▸ **Prompt**:
Extend the passage about the U.S.–Russian contest over anti-satellite weapons, beginning right after its final sentence.

++++ Text segment ++++

This sets the stage for a possible sudden U. S.  offensive in the near future against Russia's entire orbiting fleet of cosmos interceptors. F-15 fighters are deployed all around the United States, Europe and the world.  Every one of them potentially is a launching vehicle for the new ASAT missile.  The Russians are worried —and not without reason—that one of these days a coordinated worldwide operation will take place under control of the USAF Space Command.     F-15's would take off from widely separate air bases,  each with an ASAT missile slung underneath.  Acting on tracking data from NORAD, each would launch its missile at an approaching cosmos interceptor.

If all of the American ASAT's were as successful as the one fired from White Sands last December, the results for Russia would be catastrophic.   Within a matter of minutes, all of the cosmos interceptors orbiting worldwide would be put out of action.

Should that happen, the Russians know very well that it will be followed by action as rapidly as possible against the rest of their space triad. Rather than permit that to happen, it is certain that the Soviet Space Command would take retaliatory steps of some kind. At a minimum there would be space war­fare, the most intense since the Battle of the Harvest Moon in September 1977. And there is a very real risk that the strug­gle for space could break out into a far more dangerous open nuclear confrontation between the United States and Russia.

The stakes were increased still further last April by the hidden, piggy-back military mission of Space Shuttle #6. As we reported in Interim News Alert #2, the mishap in which the TDRS communications satellite went into a faulty orbit was not accidental, but deliberate.  The purpose of it all was to place the IUS rocket booster in an orbit where it would periodically approach Russia's early warning satellites stationed 22, 300 miles above the equator.  The IUS booster had been modified, equipped with a cluster of ASAT warheads for use suddenly someday as part of a future first strike against Russia.

As a footnote to the April charade in space, it should be noticed that the TDRS satellite did succeed eventually in mak-its way to final orbit.     Tiny maneuvering thrusters designed to keep the satellite precisely positioned in space over the next 10 years were fired repeatedly over a period of weeks.   On June 29 it finally arrived on station.   This was possible only because the TDRS satellite inexplicably just "happened" to have 1300 pounds of fuel aboard instead of the 200 which will be needed for station-keeping over the next 10 years.   If anyone doubts that the whole situation was planned, just think about that 1100 pounds of extra fuel.     Space missions are always precisely op­timized, with weight held to an absolute minimum.  

With a cost-to-orbit of at least $6, 000/pound, the cost to put that 1100 extra pounds of supposedly needless fuel into geostationary or­bit would be at least $6, 600, 000.     That makes no sense at all unless NASA knew in advance that the extra fuel would be need­ed. . . just as it was.

By means of the supposedly malfunctioning IUS rocket boost­er, the USAF Space Command tried in April to achieve an ASAT capability at the high geostationary orbit level.    It did not work. In mid-April Andropov issued his first call for anti-satellite arms control.    The timing of his statement, shortly after the TDRS mission, was not accidental.   When the USAF Space Com­mand tried to check out the hidden ASAT system aboard the abandoned booster in space, they got some bad news. There was no return signal.    Russian space weapons had struck.

++++ Data segment ++++

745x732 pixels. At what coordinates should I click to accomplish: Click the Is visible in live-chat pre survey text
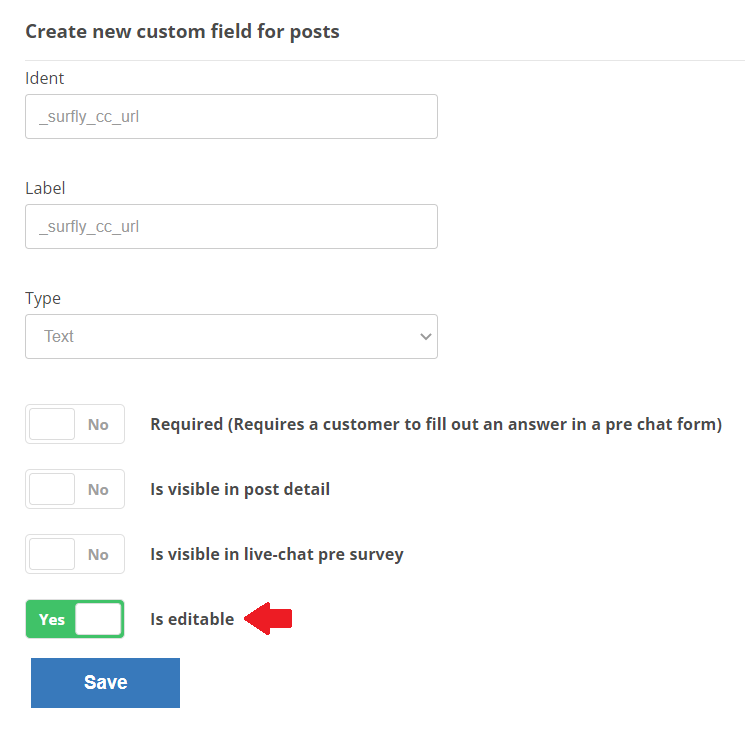pos(277,554)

++++

▸ **Task result**:
The IUS rocket booster used to push the TDRS satellite up from the Space Shuttle toward geostationary orbit is supposed to become a workhorse for many missions.   It was scheduled to be used in the Shuttle #8 mission this month to place a second TDRS satellite in geostationary orbit.   It was also scheduled to be used in a strictly military,  secret mission late this year on Space Shuttle #10.

Russia's unexpected disabling of the ASAT warhead system on the abandoned IUS booster last April changed all that. The whole schedule of Space Shuttle missions over the next year or so has been thrown into disarray.  The joint Air Force-NASA military shuttle planners know that all missions scheduled to use the IUS rocket booster will be eyed very carefully by the Russians for awhile.

On May 6, NASA announced that the planned second TDRS satellite would not be launched after all on Space Shuttle #8, claiming that the alleged "malfunction" of the IUS rocket last April was not understood.   On July 12, the Air Force said that an oil pressure loss in an engine seal had "probably" caused the problem.    As of now, it is being claimed that it may take most of a year to correct the problem.

Meanwhile, Space Shuttle schedules are being juggled left and right to accommodate the coverup of April's unsuccessful military ploy in space.  The second TDRS satellite launching, originally planned for this month's Space Shuttle #8, has been moved back to Space Shuttle #12 next year.     The secret mili­tary mission intended for Space Shuttle #10 late this year has been moved back a full year to Space Shuttle #15.     Now there is talk of reversing the order of Shuttles #12 and #13--flying #13 first.     And so on.

The April attempt to put American ASAT weapons into a high, looping orbit where they could attack geostationary sat­ellites has turned into a fiasco.    One major fallout so far is to seriously jeopardize the Spacelab 1 mission this fall. Space-lab is an orbiting science laboratory built by the European Space Agency (ESA).     It has been planned from the beginning in coordination with NASA, to be orbited by the Space Shuttle.

Spacelab is designed to collect enormous amounts of scien­tific information--so much that two TDRS communications sat­ellites were essential for the mission to be 100% completed. Thanks to the joint Air Force-NASA military machinations us­ing the Shuttle, the chances of a "100%" Spacelab mission have gone up in smoke.    At best, there will be only one TDRS sat­ellite available--the one that finished creeping up to orbit in late June.  

That will limit Spacelab to only 60%-7 0% of its planned objectives.    And because the first TDRS satellite was forced to reach orbit so far behind schedule,  checkout of its systems is also far behind schedule.     The Spacelab mission, after repeated delays, has now been moved back to October 28. ESA has now told NASA that any further delays could leave ESA without any money left at all for the joint mission.

It is hard to imagine that a scientific mission as major and as long in the planning as Spacelab would end up being aban­doned.    But if that should happen, the cause will be directly traceable to military tampering with the Space Shuttle program.

The Soviets have been monitoring American progress in the ASAT anti-satellite program, and obviously are becoming in­creasingly concerned.     On August 18, Soviet President Yuri Andropov proposed controls on ASAT weapons, and his words were underlined by space-based weather modification.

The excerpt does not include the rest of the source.